Article ▸

Monday, January 03, 2005

Ukraine vs. Iraq: When America Gets It Right

"Democracy is not the absence of tyranny. It has to grow from within over time, and it requires far more care and feeding than Washington seems able to give."
-- George Packer in The New Yorker, December 20 & 27, 2004 (Comment: Invasion vs. Persuasion)

Just in time, George Packer makes a compelling case for American foreign intervention that actually works. Call it Operation Ukraine. (Read the full article here.)

Contrast Ukraine with Iraq: whereas hasty, aggressive, and unilateral attempts by America to democratize the latter have met with almost universal resistance and questionable success, a much less invasive, much more sensitive and incremental approach in Ukraine over the past decade has helped that country embrace democracy with relative smoothness.

And with considerably less damage to America's global reputation.

In the Christmas edition of The New Yorker, Packer documents how the United States helped establish genuine democratic reforms in Ukraine from behind the scenes and gradually during the nineties. Financial and technical support was provided by both governmental and non-governmental organizations, and to all political parties, in order to create a truly balanced, non-partisan democracy.

Records provided ▸
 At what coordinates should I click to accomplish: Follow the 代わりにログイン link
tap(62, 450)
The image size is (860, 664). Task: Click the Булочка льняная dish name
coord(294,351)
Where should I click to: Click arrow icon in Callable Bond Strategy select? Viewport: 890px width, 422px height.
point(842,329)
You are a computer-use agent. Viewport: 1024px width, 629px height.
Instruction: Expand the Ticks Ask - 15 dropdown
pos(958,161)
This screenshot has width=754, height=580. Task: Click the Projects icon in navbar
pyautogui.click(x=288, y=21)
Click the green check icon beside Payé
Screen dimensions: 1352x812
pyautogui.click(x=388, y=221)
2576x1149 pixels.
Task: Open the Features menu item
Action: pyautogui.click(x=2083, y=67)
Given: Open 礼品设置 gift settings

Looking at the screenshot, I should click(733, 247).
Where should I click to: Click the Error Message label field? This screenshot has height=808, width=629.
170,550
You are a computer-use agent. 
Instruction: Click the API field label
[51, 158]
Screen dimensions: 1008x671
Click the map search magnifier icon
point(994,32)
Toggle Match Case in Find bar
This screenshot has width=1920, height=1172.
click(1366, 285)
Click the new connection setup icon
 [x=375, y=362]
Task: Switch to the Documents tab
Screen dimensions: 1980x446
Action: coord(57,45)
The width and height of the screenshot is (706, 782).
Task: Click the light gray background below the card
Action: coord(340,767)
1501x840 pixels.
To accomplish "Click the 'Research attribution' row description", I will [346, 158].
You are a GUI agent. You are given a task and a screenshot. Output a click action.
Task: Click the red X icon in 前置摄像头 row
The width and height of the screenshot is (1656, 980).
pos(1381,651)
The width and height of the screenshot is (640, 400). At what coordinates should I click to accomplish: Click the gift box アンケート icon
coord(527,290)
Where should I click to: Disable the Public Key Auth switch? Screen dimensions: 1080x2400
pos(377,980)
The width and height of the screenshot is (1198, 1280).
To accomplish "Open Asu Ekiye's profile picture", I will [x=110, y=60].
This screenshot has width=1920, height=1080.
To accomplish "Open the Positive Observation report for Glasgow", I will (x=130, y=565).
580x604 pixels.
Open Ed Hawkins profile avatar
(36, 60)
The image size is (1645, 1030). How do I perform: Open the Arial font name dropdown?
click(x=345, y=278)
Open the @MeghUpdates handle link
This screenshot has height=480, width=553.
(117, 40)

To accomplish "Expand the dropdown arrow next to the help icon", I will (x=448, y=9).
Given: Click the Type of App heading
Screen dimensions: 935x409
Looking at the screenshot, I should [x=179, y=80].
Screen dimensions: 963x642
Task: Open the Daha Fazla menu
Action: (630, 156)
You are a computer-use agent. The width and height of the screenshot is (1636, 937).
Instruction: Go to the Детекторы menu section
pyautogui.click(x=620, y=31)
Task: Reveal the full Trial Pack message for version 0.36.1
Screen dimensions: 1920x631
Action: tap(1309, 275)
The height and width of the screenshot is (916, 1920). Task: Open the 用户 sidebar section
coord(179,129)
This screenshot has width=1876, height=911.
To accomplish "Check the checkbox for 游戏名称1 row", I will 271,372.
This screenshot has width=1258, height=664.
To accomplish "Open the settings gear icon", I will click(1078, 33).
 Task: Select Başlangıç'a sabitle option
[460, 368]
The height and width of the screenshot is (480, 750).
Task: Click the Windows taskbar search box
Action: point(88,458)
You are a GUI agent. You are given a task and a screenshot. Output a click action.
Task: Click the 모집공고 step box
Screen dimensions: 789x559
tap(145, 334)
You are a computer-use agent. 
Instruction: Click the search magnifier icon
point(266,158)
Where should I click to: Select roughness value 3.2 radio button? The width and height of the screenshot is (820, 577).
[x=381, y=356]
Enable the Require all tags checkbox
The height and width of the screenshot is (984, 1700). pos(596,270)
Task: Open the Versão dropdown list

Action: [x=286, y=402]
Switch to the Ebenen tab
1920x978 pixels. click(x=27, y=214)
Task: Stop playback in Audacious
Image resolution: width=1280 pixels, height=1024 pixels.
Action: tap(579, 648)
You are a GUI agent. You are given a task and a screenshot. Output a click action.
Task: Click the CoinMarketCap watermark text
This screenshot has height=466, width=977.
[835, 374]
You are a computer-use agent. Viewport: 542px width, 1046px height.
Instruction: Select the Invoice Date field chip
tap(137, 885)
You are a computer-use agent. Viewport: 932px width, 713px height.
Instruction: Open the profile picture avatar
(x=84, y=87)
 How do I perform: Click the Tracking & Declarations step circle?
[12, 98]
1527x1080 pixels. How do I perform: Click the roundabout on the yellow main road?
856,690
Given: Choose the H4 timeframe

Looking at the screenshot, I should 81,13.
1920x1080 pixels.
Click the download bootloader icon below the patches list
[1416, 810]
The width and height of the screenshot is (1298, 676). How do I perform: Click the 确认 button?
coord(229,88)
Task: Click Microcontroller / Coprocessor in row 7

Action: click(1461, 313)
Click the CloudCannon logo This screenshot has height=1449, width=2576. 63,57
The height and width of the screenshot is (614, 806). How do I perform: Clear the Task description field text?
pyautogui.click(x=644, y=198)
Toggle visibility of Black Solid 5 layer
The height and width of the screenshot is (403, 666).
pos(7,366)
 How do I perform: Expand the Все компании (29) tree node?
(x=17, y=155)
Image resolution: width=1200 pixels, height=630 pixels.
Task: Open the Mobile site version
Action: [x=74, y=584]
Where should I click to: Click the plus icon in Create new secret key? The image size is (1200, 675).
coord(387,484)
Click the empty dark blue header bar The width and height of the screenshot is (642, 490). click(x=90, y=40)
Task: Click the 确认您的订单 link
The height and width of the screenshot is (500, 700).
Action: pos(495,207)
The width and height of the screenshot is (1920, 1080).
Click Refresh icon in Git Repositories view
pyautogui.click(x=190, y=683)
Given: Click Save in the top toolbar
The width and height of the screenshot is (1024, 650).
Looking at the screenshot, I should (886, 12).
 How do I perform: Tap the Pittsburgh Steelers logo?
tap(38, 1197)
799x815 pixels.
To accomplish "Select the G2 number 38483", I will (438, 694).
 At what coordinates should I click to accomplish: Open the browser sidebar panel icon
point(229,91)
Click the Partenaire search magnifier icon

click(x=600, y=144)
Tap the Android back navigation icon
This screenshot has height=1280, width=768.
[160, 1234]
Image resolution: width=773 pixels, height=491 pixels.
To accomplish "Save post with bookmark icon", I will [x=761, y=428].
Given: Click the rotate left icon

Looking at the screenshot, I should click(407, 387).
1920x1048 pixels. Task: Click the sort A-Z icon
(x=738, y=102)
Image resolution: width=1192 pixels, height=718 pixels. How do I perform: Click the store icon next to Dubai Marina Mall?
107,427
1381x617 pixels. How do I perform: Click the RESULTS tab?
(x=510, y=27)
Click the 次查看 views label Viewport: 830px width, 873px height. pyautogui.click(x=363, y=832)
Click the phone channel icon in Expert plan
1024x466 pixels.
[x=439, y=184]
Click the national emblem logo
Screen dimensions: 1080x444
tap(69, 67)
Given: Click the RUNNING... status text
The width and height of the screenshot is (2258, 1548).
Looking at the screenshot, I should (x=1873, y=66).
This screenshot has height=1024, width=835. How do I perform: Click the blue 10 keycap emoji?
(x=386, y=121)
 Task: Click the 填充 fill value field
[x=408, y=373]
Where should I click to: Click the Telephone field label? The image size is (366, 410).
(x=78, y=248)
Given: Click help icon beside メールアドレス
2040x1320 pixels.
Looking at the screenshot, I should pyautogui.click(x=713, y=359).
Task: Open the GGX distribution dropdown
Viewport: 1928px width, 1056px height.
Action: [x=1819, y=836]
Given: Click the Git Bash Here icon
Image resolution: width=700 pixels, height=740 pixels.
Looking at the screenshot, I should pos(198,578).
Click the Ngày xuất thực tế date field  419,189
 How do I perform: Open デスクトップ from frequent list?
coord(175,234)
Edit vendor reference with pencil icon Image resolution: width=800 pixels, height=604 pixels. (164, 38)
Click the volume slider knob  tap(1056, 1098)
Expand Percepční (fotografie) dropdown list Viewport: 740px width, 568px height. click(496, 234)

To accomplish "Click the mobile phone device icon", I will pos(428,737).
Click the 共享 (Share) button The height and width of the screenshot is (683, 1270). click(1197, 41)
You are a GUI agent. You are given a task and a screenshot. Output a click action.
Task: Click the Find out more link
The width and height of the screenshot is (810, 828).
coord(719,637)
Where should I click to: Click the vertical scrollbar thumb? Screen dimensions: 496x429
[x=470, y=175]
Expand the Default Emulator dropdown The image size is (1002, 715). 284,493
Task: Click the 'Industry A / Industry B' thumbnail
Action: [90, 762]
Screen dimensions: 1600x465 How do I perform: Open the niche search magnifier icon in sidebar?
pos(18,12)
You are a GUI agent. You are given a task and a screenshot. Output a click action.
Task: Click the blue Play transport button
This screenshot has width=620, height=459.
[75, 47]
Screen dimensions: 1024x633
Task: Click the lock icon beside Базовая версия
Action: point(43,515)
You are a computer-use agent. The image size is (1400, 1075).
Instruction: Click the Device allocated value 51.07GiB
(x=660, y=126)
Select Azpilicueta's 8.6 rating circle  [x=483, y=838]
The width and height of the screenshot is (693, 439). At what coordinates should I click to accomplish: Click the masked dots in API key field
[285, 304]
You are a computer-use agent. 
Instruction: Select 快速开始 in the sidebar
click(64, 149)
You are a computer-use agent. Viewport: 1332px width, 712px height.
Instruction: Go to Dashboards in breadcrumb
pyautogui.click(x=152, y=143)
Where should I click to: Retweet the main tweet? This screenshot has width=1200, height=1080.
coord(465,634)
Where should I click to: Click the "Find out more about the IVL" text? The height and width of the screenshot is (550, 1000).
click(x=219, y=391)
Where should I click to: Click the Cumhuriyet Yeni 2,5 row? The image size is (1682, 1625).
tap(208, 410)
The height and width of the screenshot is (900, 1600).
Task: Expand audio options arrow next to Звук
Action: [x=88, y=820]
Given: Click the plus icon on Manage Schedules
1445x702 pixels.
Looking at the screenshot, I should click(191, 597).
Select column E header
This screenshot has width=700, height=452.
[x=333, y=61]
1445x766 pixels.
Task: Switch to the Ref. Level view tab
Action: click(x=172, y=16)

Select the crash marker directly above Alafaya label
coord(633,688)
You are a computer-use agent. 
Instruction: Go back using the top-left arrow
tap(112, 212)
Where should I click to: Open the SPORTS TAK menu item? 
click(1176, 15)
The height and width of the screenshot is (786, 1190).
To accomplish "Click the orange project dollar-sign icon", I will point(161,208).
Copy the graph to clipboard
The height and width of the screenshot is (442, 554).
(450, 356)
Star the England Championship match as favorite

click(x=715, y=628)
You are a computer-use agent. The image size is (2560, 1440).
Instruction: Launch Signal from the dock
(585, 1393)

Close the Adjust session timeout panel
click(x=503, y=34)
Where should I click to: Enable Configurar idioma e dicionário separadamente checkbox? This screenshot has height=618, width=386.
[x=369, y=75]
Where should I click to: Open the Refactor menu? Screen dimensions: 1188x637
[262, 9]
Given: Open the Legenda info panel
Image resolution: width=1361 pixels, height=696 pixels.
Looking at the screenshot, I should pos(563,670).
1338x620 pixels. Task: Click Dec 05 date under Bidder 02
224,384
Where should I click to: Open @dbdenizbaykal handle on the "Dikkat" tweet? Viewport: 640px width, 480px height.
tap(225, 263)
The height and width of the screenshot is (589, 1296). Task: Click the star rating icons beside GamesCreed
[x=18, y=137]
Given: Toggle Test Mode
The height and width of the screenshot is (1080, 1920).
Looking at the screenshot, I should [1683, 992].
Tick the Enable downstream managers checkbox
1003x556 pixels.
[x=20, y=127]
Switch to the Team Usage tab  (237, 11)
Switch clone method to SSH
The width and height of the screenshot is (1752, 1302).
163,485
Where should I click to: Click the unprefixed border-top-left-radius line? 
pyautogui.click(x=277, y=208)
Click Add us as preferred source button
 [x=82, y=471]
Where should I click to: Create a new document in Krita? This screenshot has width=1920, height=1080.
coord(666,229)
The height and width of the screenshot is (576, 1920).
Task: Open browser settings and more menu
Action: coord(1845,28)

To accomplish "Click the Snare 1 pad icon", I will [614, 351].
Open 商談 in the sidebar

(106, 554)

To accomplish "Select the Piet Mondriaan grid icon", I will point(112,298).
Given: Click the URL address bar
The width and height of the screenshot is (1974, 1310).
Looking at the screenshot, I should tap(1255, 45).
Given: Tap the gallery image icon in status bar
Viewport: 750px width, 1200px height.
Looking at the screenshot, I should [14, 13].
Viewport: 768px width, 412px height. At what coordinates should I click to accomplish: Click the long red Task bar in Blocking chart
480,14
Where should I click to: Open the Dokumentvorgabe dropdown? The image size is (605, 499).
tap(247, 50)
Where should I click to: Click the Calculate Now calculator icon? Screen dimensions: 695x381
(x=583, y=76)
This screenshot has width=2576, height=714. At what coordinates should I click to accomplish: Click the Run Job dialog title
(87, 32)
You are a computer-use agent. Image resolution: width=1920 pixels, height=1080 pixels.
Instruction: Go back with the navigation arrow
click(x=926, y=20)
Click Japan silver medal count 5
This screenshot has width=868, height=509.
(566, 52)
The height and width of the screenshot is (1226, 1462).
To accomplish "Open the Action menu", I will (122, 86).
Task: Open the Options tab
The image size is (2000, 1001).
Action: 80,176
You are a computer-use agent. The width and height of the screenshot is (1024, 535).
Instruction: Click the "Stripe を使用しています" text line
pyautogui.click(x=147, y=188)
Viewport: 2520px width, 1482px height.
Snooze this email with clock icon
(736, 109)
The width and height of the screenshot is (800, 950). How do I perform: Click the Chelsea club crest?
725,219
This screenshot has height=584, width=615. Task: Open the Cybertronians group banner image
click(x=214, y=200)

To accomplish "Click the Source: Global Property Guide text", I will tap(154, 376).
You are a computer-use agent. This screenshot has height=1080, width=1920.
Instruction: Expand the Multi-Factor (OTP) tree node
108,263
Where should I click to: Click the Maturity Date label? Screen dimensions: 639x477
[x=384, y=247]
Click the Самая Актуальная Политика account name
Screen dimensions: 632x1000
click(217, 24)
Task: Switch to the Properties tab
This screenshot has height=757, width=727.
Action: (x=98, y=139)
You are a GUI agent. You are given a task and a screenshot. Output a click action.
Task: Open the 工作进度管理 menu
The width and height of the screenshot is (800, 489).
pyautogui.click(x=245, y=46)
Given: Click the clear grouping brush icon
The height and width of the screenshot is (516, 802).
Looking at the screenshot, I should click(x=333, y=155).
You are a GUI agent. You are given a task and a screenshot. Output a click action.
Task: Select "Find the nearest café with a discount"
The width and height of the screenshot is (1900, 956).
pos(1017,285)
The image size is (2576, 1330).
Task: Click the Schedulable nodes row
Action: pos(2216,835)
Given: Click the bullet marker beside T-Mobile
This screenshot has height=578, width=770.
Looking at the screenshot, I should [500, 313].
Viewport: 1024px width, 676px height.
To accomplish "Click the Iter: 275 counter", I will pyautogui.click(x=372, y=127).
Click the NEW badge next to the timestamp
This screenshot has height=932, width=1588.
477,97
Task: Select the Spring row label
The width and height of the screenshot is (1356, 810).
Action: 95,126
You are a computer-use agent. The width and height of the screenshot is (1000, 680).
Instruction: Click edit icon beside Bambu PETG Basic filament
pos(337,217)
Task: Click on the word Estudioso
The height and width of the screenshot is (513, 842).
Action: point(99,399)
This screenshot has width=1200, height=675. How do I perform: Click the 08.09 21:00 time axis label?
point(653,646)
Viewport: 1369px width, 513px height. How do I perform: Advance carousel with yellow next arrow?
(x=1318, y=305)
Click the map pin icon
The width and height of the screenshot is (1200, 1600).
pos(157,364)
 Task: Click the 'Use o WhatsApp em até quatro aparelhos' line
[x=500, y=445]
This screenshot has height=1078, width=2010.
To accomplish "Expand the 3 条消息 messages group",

What you should do ▸
Continue the blog post on Ukraine and Iraq from the point where it stops.

Result of this exercise ▸
With Ukraine, U.S. leaders apparently remembered that democracy "has to grow from within over time", that it can't be shoved against its will into the microwave and nuked at high without boiling over and tasting funny.

"The United States did in Ukraine exactly what it failed to do in Iraq: it upheld international standards in conjunction with democratic allies. The consequences of this failure in Iraq will always haunt the American effort here. . .Iraq has shown that a war of liberation is a crude instrument for setting a country free."

Here's hoping that Ukraine, not Iraq, serves as the model that future U.S. administrations follow in the years to come.

Happy New Year, everyone!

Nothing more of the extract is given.